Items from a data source
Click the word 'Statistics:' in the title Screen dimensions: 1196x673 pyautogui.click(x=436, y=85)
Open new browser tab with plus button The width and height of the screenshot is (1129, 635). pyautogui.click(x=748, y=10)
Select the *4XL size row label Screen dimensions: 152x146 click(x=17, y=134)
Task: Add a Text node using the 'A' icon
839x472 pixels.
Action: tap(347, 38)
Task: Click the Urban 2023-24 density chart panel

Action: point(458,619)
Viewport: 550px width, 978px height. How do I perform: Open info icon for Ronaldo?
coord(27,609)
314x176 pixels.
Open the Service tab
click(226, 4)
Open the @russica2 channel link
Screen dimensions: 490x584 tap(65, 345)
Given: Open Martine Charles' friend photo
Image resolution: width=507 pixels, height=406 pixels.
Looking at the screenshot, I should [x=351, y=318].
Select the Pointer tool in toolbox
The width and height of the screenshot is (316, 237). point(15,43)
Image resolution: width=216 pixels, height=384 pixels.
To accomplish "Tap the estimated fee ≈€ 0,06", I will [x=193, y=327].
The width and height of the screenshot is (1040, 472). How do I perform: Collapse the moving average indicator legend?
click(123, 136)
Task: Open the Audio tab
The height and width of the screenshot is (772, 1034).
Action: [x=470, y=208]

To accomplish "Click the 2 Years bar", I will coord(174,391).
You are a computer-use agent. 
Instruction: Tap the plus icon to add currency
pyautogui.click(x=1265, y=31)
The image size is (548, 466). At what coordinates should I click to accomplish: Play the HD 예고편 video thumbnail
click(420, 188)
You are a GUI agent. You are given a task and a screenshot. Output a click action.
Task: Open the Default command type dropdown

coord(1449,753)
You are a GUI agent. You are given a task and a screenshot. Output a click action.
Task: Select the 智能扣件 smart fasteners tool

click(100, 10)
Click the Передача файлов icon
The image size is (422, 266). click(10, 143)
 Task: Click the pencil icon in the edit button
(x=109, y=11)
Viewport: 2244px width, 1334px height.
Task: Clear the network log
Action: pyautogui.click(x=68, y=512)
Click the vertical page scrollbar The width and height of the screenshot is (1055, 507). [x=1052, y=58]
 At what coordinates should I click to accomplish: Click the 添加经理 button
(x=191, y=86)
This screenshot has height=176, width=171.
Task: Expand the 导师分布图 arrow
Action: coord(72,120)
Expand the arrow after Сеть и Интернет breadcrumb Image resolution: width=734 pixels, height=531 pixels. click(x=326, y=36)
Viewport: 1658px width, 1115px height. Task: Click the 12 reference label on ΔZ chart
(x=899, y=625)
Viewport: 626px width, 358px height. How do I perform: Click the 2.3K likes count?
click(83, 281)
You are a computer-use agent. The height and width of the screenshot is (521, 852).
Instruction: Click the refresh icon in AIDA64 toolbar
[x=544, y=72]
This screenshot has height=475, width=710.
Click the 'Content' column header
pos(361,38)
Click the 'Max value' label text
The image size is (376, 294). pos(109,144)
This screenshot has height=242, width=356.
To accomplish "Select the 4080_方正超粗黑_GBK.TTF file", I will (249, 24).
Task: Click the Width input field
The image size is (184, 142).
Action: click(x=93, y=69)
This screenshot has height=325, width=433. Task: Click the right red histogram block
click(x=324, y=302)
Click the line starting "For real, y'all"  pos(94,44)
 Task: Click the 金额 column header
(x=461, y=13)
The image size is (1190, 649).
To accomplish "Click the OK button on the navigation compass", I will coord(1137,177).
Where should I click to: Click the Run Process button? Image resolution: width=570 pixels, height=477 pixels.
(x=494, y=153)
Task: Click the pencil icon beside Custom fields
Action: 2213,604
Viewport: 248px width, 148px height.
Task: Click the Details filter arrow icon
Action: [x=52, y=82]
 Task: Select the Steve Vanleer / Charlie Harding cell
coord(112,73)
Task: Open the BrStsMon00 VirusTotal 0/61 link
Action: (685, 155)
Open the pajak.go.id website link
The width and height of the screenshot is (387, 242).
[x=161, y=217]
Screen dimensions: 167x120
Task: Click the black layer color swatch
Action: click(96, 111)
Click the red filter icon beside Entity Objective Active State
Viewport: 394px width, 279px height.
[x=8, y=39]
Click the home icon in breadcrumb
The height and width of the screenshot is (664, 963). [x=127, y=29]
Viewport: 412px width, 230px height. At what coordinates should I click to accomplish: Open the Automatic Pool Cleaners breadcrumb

- [WHAT THE TASK REQUIRES]:
A verbatim copy of all the records is required. Write it out in full.

- [RESPONSE TO THIS TASK]:
Click the word 'Statistics:' in the title Screen dimensions: 1196x673 pyautogui.click(x=436, y=85)
Open new browser tab with plus button The width and height of the screenshot is (1129, 635). pyautogui.click(x=748, y=10)
Select the *4XL size row label Screen dimensions: 152x146 click(x=17, y=134)
Task: Add a Text node using the 'A' icon
839x472 pixels.
Action: tap(347, 38)
Task: Click the Urban 2023-24 density chart panel

Action: point(458,619)
Viewport: 550px width, 978px height. How do I perform: Open info icon for Ronaldo?
coord(27,609)
314x176 pixels.
Open the Service tab
click(226, 4)
Open the @russica2 channel link
Screen dimensions: 490x584 tap(65, 345)
Given: Open Martine Charles' friend photo
Image resolution: width=507 pixels, height=406 pixels.
Looking at the screenshot, I should [x=351, y=318].
Select the Pointer tool in toolbox
The width and height of the screenshot is (316, 237). point(15,43)
Image resolution: width=216 pixels, height=384 pixels.
To accomplish "Tap the estimated fee ≈€ 0,06", I will [x=193, y=327].
The width and height of the screenshot is (1040, 472). How do I perform: Collapse the moving average indicator legend?
click(123, 136)
Task: Open the Audio tab
The height and width of the screenshot is (772, 1034).
Action: [x=470, y=208]

To accomplish "Click the 2 Years bar", I will coord(174,391).
You are a computer-use agent. 
Instruction: Tap the plus icon to add currency
pyautogui.click(x=1265, y=31)
The image size is (548, 466). At what coordinates should I click to accomplish: Play the HD 예고편 video thumbnail
click(420, 188)
You are a GUI agent. You are given a task and a screenshot. Output a click action.
Task: Open the Default command type dropdown

coord(1449,753)
You are a GUI agent. You are given a task and a screenshot. Output a click action.
Task: Select the 智能扣件 smart fasteners tool

click(100, 10)
Click the Передача файлов icon
The image size is (422, 266). click(10, 143)
 Task: Click the pencil icon in the edit button
(x=109, y=11)
Viewport: 2244px width, 1334px height.
Task: Clear the network log
Action: pyautogui.click(x=68, y=512)
Click the vertical page scrollbar The width and height of the screenshot is (1055, 507). [x=1052, y=58]
 At what coordinates should I click to accomplish: Click the 添加经理 button
(x=191, y=86)
This screenshot has height=176, width=171.
Task: Expand the 导师分布图 arrow
Action: coord(72,120)
Expand the arrow after Сеть и Интернет breadcrumb Image resolution: width=734 pixels, height=531 pixels. click(x=326, y=36)
Viewport: 1658px width, 1115px height. Task: Click the 12 reference label on ΔZ chart
(x=899, y=625)
Viewport: 626px width, 358px height. How do I perform: Click the 2.3K likes count?
click(83, 281)
You are a computer-use agent. The height and width of the screenshot is (521, 852).
Instruction: Click the refresh icon in AIDA64 toolbar
[x=544, y=72]
This screenshot has height=475, width=710.
Click the 'Content' column header
pos(361,38)
Click the 'Max value' label text
The image size is (376, 294). pos(109,144)
This screenshot has height=242, width=356.
To accomplish "Select the 4080_方正超粗黑_GBK.TTF file", I will (249, 24).
Task: Click the Width input field
The image size is (184, 142).
Action: click(x=93, y=69)
This screenshot has height=325, width=433. Task: Click the right red histogram block
click(x=324, y=302)
Click the line starting "For real, y'all"  pos(94,44)
 Task: Click the 金额 column header
(x=461, y=13)
The image size is (1190, 649).
To accomplish "Click the OK button on the navigation compass", I will coord(1137,177).
Where should I click to: Click the Run Process button? Image resolution: width=570 pixels, height=477 pixels.
(x=494, y=153)
Task: Click the pencil icon beside Custom fields
Action: 2213,604
Viewport: 248px width, 148px height.
Task: Click the Details filter arrow icon
Action: [x=52, y=82]
 Task: Select the Steve Vanleer / Charlie Harding cell
coord(112,73)
Task: Open the BrStsMon00 VirusTotal 0/61 link
Action: (685, 155)
Open the pajak.go.id website link
The width and height of the screenshot is (387, 242).
[x=161, y=217]
Screen dimensions: 167x120
Task: Click the black layer color swatch
Action: click(96, 111)
Click the red filter icon beside Entity Objective Active State
Viewport: 394px width, 279px height.
[x=8, y=39]
Click the home icon in breadcrumb
The height and width of the screenshot is (664, 963). [x=127, y=29]
Viewport: 412px width, 230px height. At what coordinates should I click to accomplish: Open the Automatic Pool Cleaners breadcrumb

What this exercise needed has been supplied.